> _What is needed_: Print, exactly as they appear in the listing below, the lines from the line with "At what coordinates" to the line with "184x868 pixels.", with both end lines kept.

Start of Data provided

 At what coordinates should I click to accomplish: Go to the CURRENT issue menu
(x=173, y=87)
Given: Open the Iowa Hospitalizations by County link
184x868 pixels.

End of Data provided
Start of Data provided

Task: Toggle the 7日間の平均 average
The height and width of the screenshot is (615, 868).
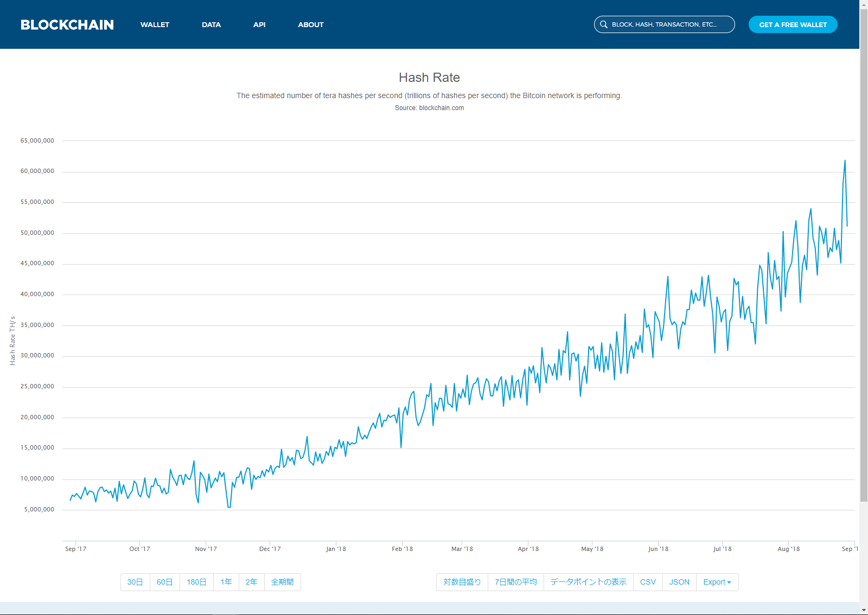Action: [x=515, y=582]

End of Data provided

> _Answer box_:
 At what coordinates should I click to accomplish: Go to the CURRENT issue menu
(x=173, y=87)
Given: Open the Iowa Hospitalizations by County link
184x868 pixels.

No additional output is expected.